Persistent memory and full-text session search for AI coding assistants, exposed as an MCP server.

The problem

AI coding assistants forget everything between sessions. Architecture decisions, user preferences, project context, what you debugged last Tuesday -- gone. You re-explain the same things constantly.

Memory MCP fixes this with two capabilities:

  1. Explicit memory -- save notes, decisions, patterns, and preferences that persist across sessions. Your assistant remembers what you told it.

  2. Session search -- full-text search across your entire conversation history. Find that thing you discussed three weeks ago without scrolling through logs.

No database servers. No background processes. No cloud. One SQLite file on your machine.

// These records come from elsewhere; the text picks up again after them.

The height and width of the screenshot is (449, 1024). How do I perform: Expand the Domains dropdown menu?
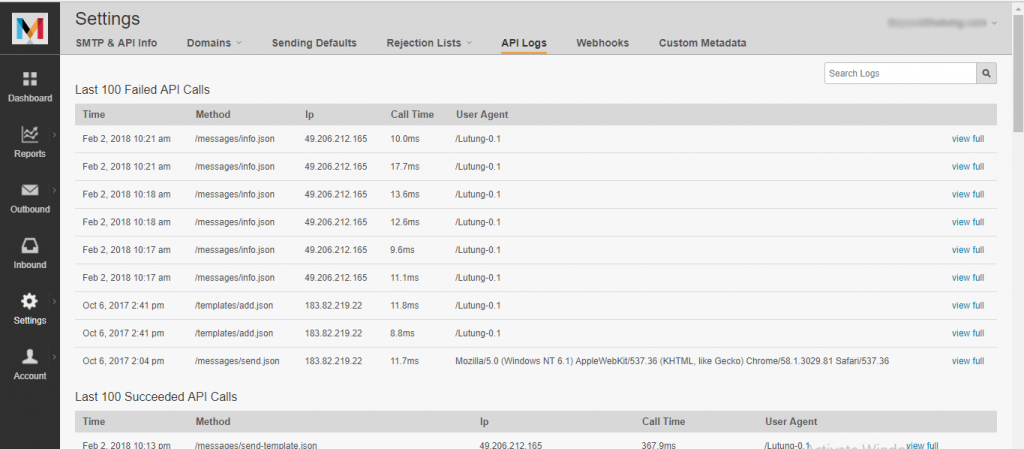click(217, 43)
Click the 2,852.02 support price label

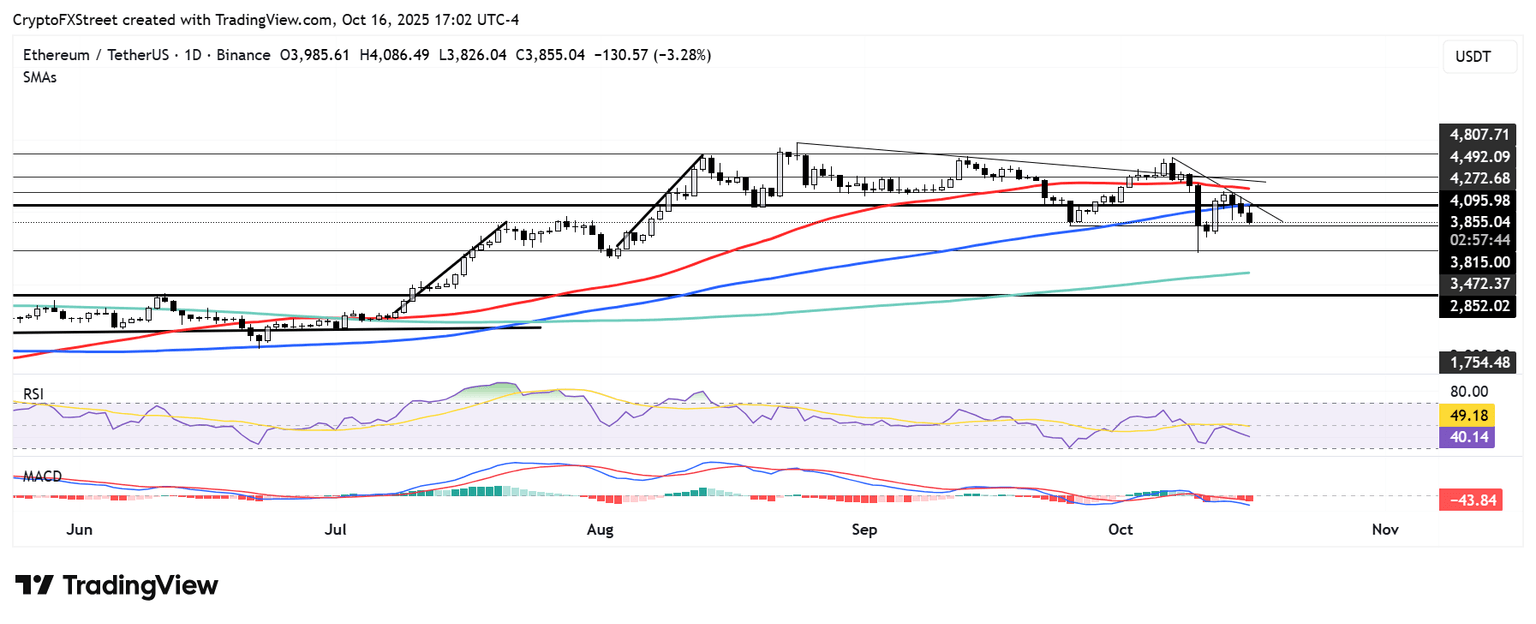click(x=1476, y=306)
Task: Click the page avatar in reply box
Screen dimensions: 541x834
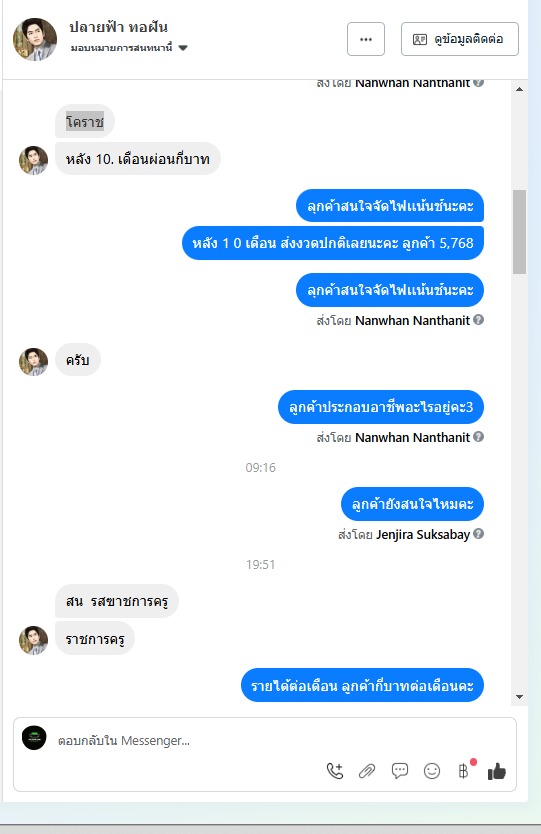Action: [x=34, y=738]
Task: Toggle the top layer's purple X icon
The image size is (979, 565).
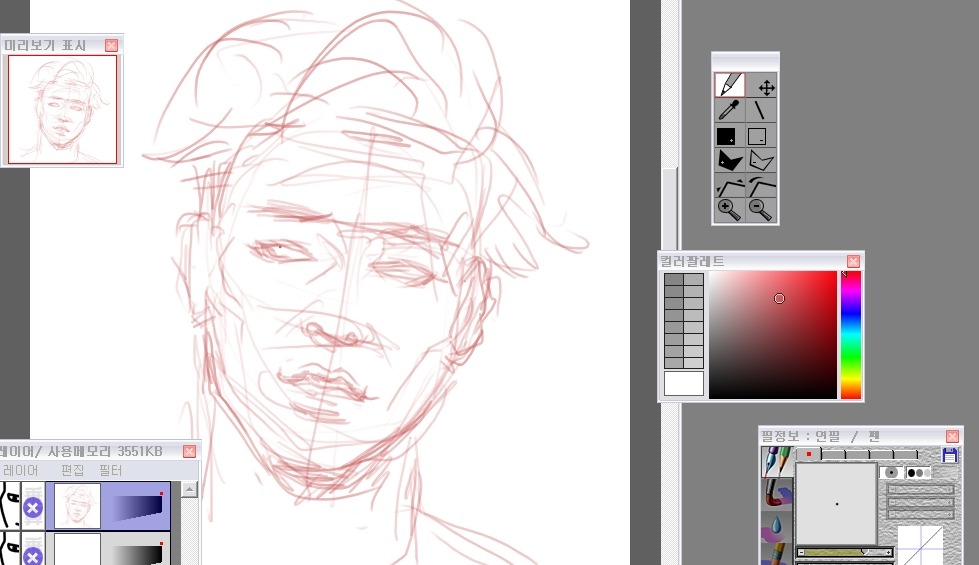Action: 33,507

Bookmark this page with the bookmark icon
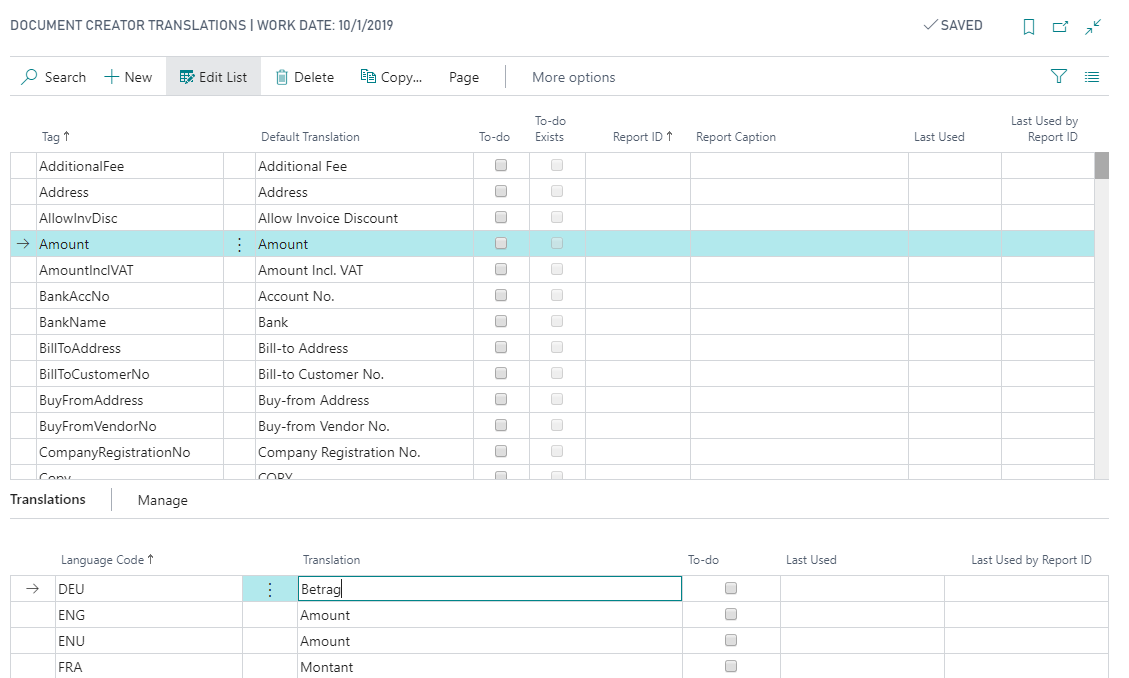click(1029, 27)
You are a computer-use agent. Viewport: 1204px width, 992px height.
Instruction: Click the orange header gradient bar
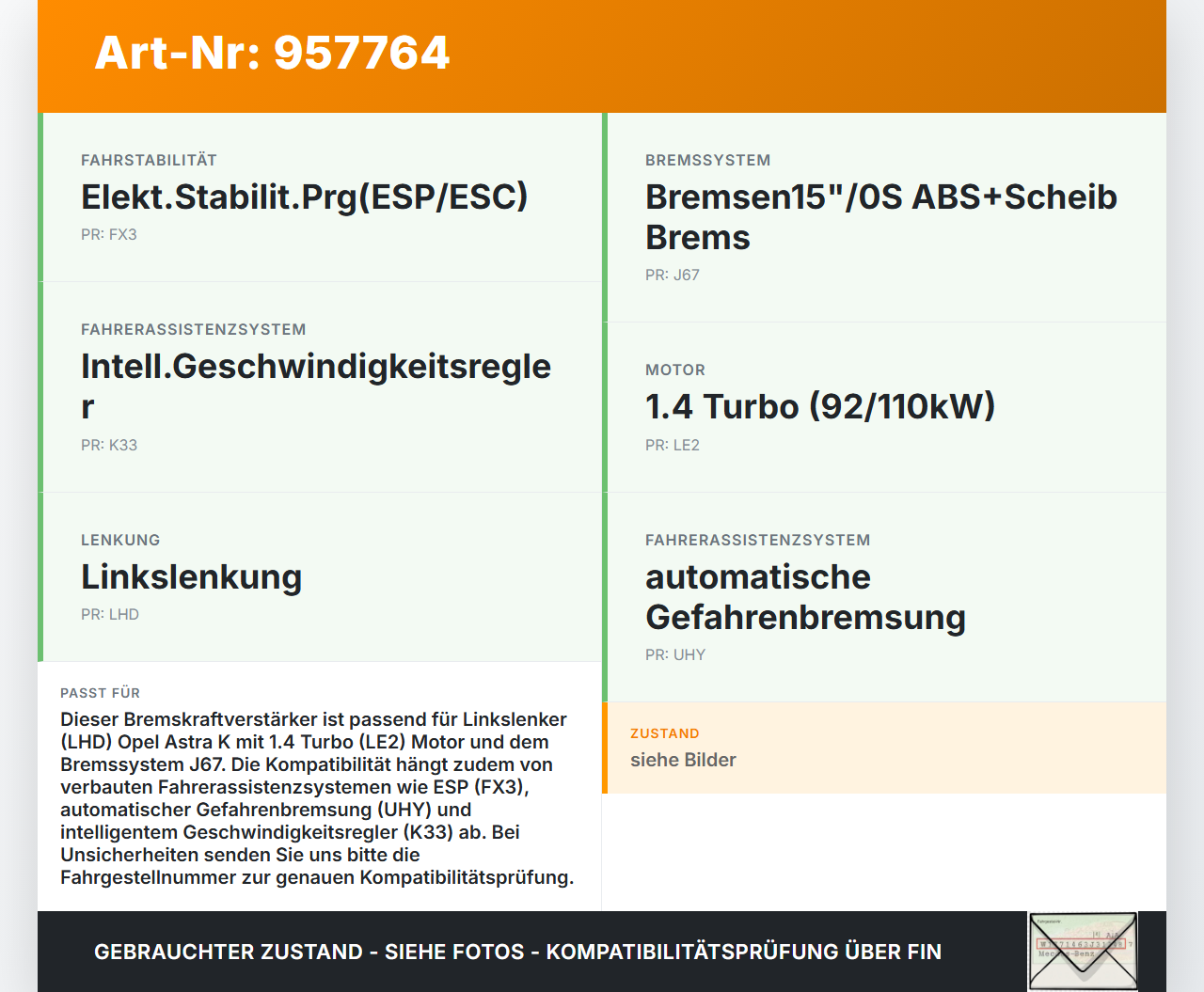pos(602,56)
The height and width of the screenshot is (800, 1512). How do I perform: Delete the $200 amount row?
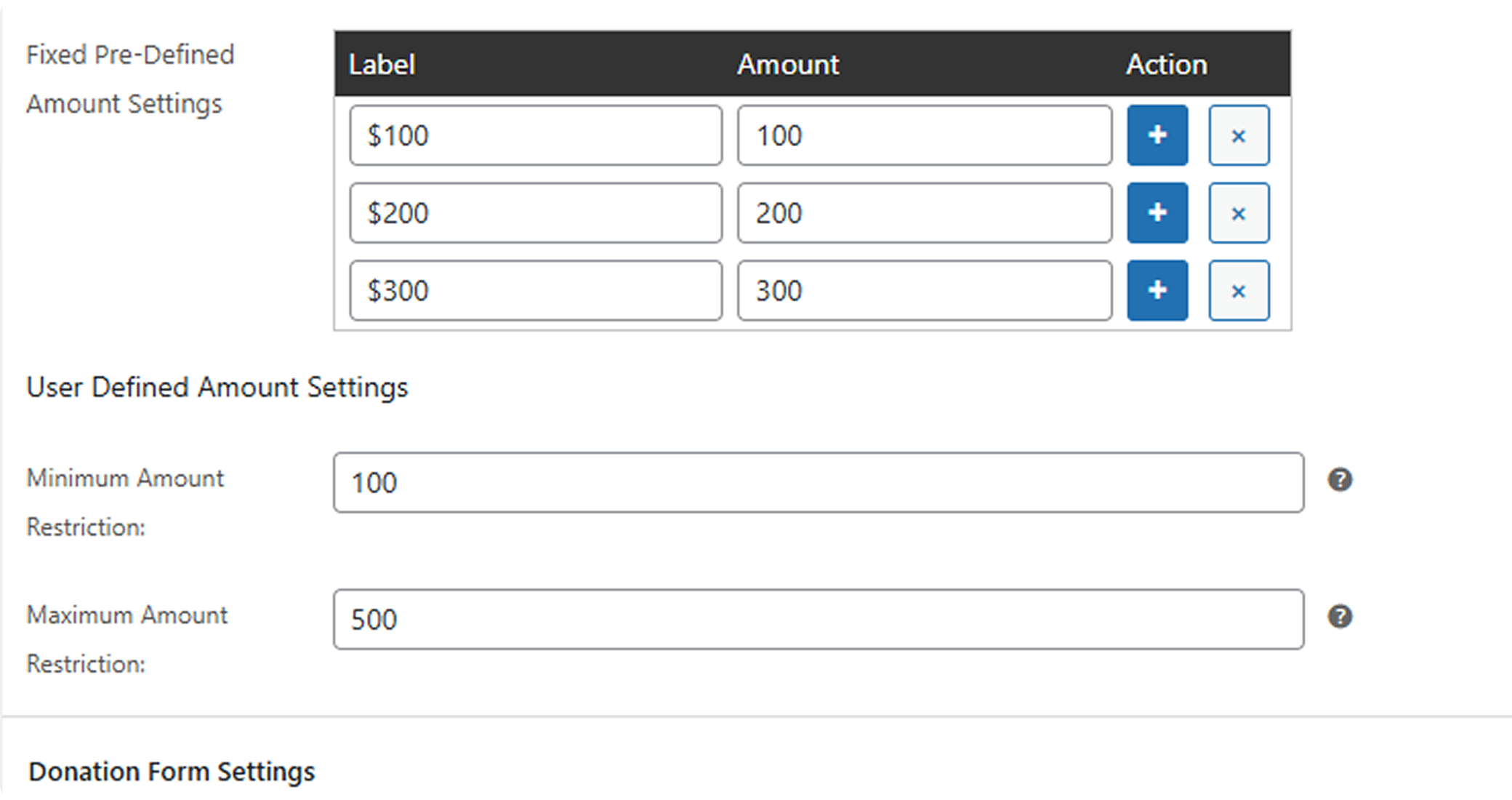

Related MCP server: MCP Vector Memory

Supported session sources

Source

Location

Format

Claude Code

~/.claude/projects/

JSONL (streamed content blocks)

Claude Code history

~/.claude/history.jsonl

JSONL (survives session file pruning)

OpenCode

~/.local/share/opencode/opencode.db

SQLite (sessions, messages, parts tables)

Oh My Pi

~/.omp/agent/sessions/

JSONL (event-per-line)

Codex CLI

~/.codex/sessions/

JSONL (rollout events)

Gemini CLI

~/.gemini/tmp/

JSON (chat sessions)

LM Studio

~/.lmstudio/conversations/

JSON (conversations)

LM Studio API logs

~/.lmstudio/api-logs/

JSONL (via lms-log-capture)

Adding a new source requires one parser file and a registry entry. See Adding a new source.

Installation

Requires Python 3.11+ with SQLite FTS5 support (included in standard Python builds).

pip install -e .

Or run directly with uv (no install needed):

uv run --directory /path/to/memory_mcp python -m memory_mcp

MCP configuration

Add to your MCP client config (e.g., ~/.claude/mcp.json or project-level .mcp.json):

With pip install:

{
  "mcpServers": {
    "memory": {
      "command": "memory-mcp"
    }
  }
}

With uv (no install):

{
  "mcpServers": {
    "memory": {
      "command": "uv",
      "args": ["run", "--directory", "/path/to/memory_mcp", "python", "-m", "memory_mcp"]
    }
  }
}

Tools

Memory (explicit knowledge store)

Tool

Description

save_memory

Persist a note with optional tags and context. Survives across all future sessions.

search_memory

Full-text search across saved memories. Keyword-based, ranked by relevance.

list_memories

Browse recent memories, optionally filtered by tag.

delete_memory

Remove a memory by ID.

Tool

Description

list_sessions

Browse past sessions. Filter by source (claude_code, omp) or project path.

get_session

Retrieve the full conversation from a specific session.

get_tool_calls

Get tool calls and results for a session, optionally filtered by tool name.

search_sessions

Full-text search across all session messages, thinking blocks, and tool usage.

refresh_sessions

Re-scan session directories and index new or changed files.

How it works

On startup, Memory MCP yields its tool list to the MCP client immediately (<500 ms cold) and runs the initial session scan in a background task. The embedding model loads lazily on the first semantic search call — keyword search and saved memories work without it. Subsequent startups skip files whose mtime hasn't changed.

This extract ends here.